Appena entrato nel catalogo distributivo di Sayonara, il cortometraggio Talafì diretto da Giovanni Merlini fa il suo esordio nel concorso CortoEuropa della 27° edizione di Linea D’Ombra Festival di Salerno, dedicato quest’anno al tema “Conflitti”. L’opera, prodotta dal Collettivo Giungla e dal Cineclub Venezia, mostra con una commistione di fiction, documentario e sperimentalismo la quotidianità di tre marinai a bordo del peschereccio Talafì, caratterizzata dalle distanze tra la produttività lavorativa e l’elaborazione delle emozioni.

Talafì si priva quasi totalmente della parola per dare spazio a un’espressività fatta di lampi visivi e visuali – particolarmente curata e appagante è infatti anche la palette di toni degli ambienti e dei costumi –, riferiti all’interiorità dei personaggi tramite accenni transitori alle loro sensazioni. Sul peschereccio coesistono mascolinità diverse, estratte da uno specifico spettro di genere totalmente caratterizzato dalla tensione: da quella erotica della brama e del desiderio, a quella di rivalità per il dominio e il controllo. Qui l’etica del lavoro lascia poco spazio alle sensibilità, che riescono di tanto in tanto a liberarsi dall’oppressione irrompendo significativamente nelle reazioni degli individui. Generalmente, però, la vulnerabilità rimane impossibilitata ad esprimersi: l’isolamento solitario della barca in mare aperto si riflette sull’incapacità e disabitudine dei personaggi di accettare una vicinanza fisica ed emotiva, accogliendone il tocco umano.

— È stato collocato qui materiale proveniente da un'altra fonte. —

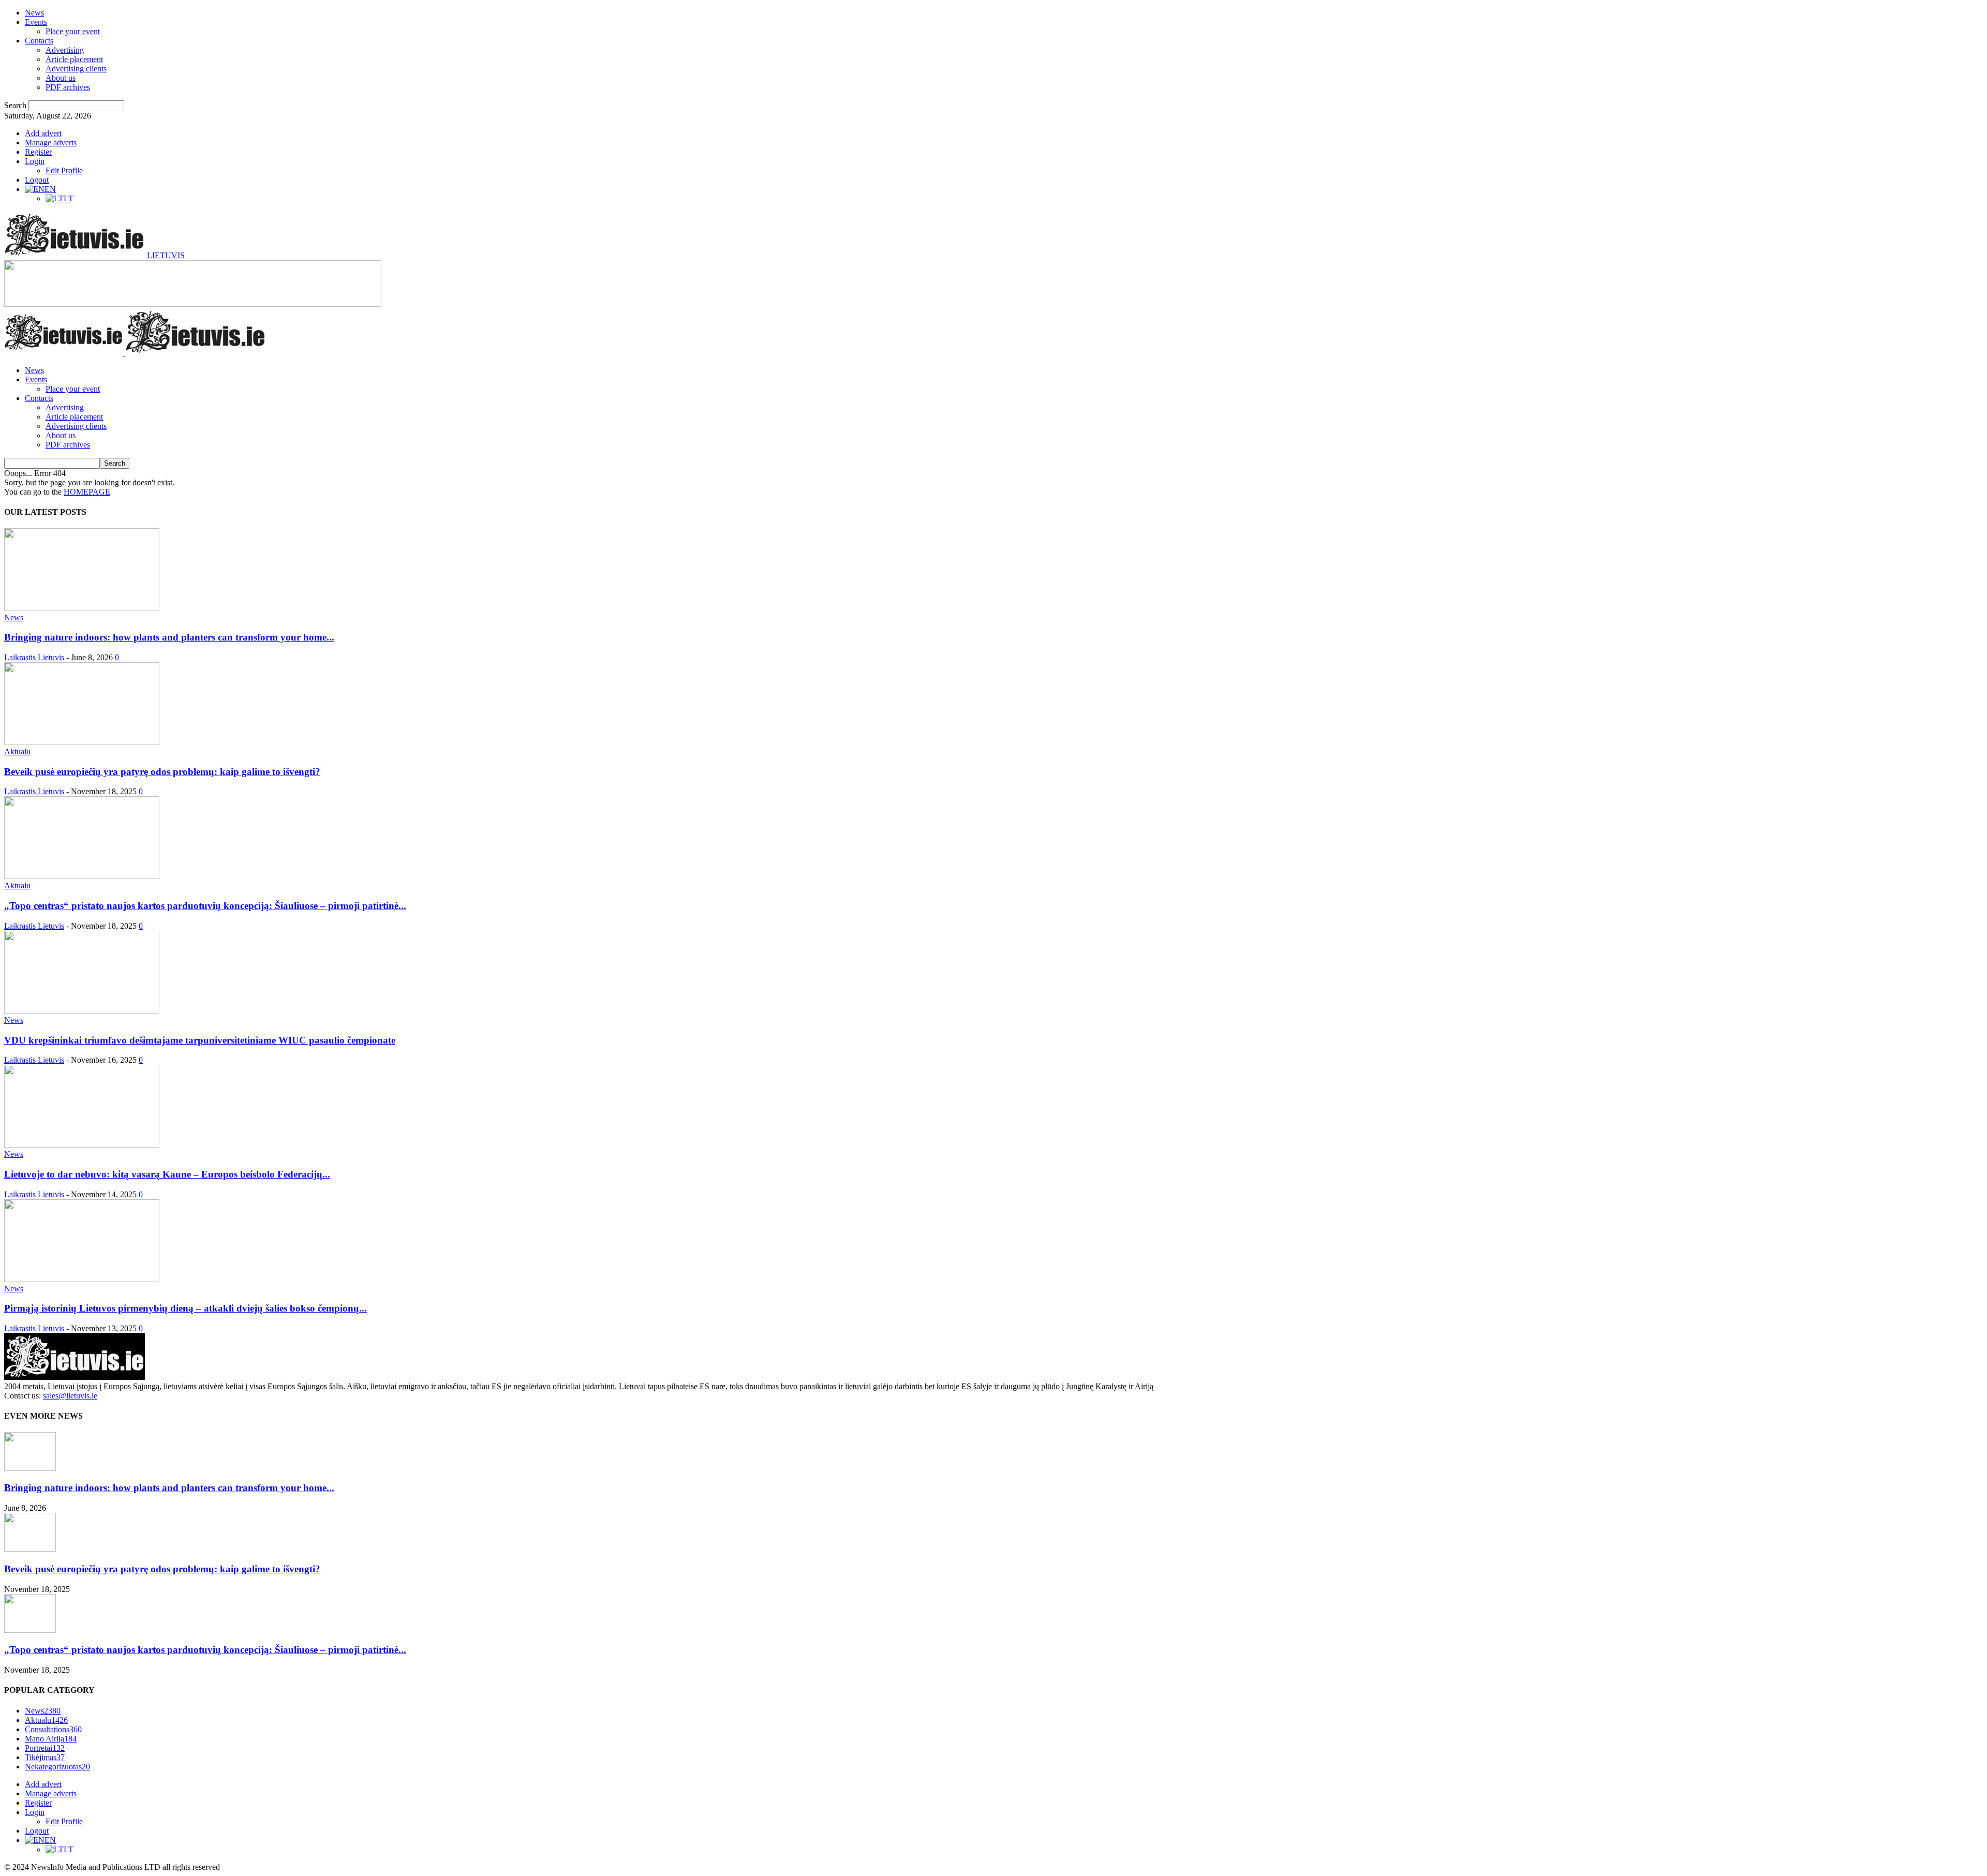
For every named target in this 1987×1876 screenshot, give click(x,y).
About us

Il regista racconta il suo trascorso formativo precedente alla realizzazione di Talafì, che conta i corsi alla Civica di Milano, a Bobbio con Gianni Amelio e alla Summer School di Filmidee, nonché la collaborazione con l’associazione culturale Cineclub Venezia e la fondazione del Collettivo Giungla, entrambe realtà che hanno contribuito alla produzione del corto. L’opera, la cui visione per Merlini nasce a posteriori, racconta del desiderio di rispettare la complessità dei temi sociali affrontati quali l’ambiente e il lavoro, l’omosessualità e il conflitto generazionale, cercando di legarli in un’ottica olistica. Le riprese sono state fatte a San Benedetto del Tronto, città marchigiana d’origine del regista dove la pesca è ormai un settore in crisi a causa del cambiamento climatico.

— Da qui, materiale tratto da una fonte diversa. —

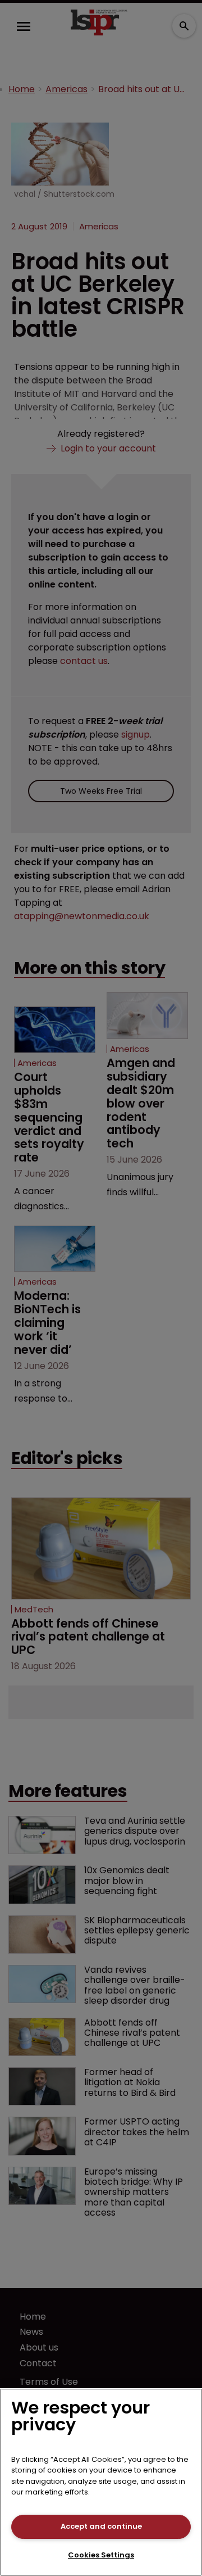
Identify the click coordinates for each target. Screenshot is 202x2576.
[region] (101, 2482)
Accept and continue (101, 2526)
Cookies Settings (101, 2555)
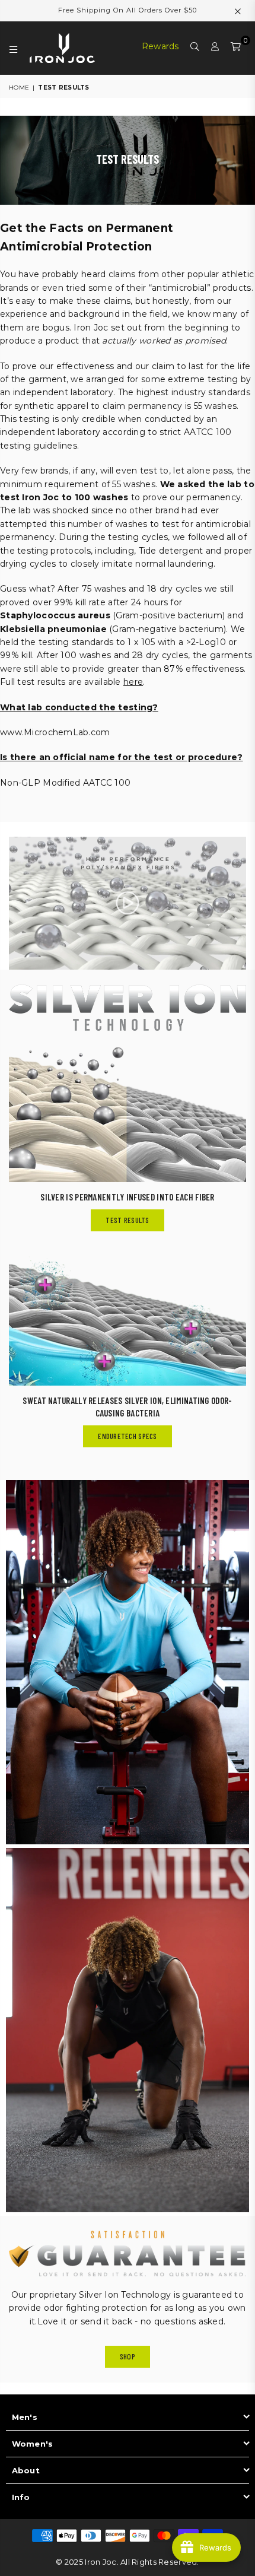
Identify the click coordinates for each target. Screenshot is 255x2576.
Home (19, 87)
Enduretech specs (127, 1436)
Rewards (160, 46)
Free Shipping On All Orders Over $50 (127, 10)
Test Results (127, 1220)
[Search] (195, 48)
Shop (127, 2356)
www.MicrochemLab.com (55, 732)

Il lavoro, che nel secolo scorso era un valore e un diritto, si è trasformato in una maledizione e in puro dovere per le nuove generazioni, e il luogo di lavoro, il Talafì, diventa centro di dinamiche di potere che non lasciano spazio né ai desideri né all’umanità, per cui pescatore e pescato diventano entrambi vittime. Merlini racconta di come nel Collettivo Giungla si parli spesso di cinema informale, come modo diverso di intendere la produzione cinematografica: Talafì è stato uno sforzo comune da parte di giovani professionisti che credendo nel progetto si sono trasferiti per una settimana a San Benedetto del Tronto da Venezia, Genova, Trieste, Milano, Napoli e Roma creando una specie di ostello cinematografico, imbarcandosi e seguendo il lavoro dei pescatori e avvicinando così due mondi molto distanti, e rendendo il momento della produzione filmica un’occasione per fare attività culturale.

Il regista sottolinea il suo occhio di riguardo per il rapporto tra reale e finzione, che lega Talafì ai suoi lavori precedenti: se l’inserto documentario nella finzione è un primo passo per avvicinarsi al senso del reale che Merlini pone al centro dei suoi lavori, trova però sempre necessaria un’aderenza al reale che abbia come fine ultimo la ricaduta in una finzione inverata. Ciò che accomuna tutto il suo operato è comunque una modalità produttiva specifica del reale che sia capace di seguire e non di precedere, di agire a posteriori e di lasciarsi influenzare dall’involontarietà del mondo esterno, protendendosi apertamente al problema e all’imprevisto di ciò che è “vivo” e, tramite l’adattamento, renderlo valore creativo.

Con il Collettivo Giungla hanno già pronti diversi cortometraggi, e in particolare Merlini sta per chiudere il montaggio di Pan e Siringa, un corto contemplativo sull’omonimo mito greco, che sarà probabilmente parte di un progetto più ampio riguardo le Metamorfosi. Inoltre, sono stati selezionati per il premio Zavattini per il quale stanno preparando un teaser e un dossier su un documentario sui 100 anni di storia della Sambenedettese calcio. Da poco sono diventati associazione culturale e inizieranno presto a organizzare eventi e proiezioni a Roma e nella località provinciale di San Benedetto del Tronto.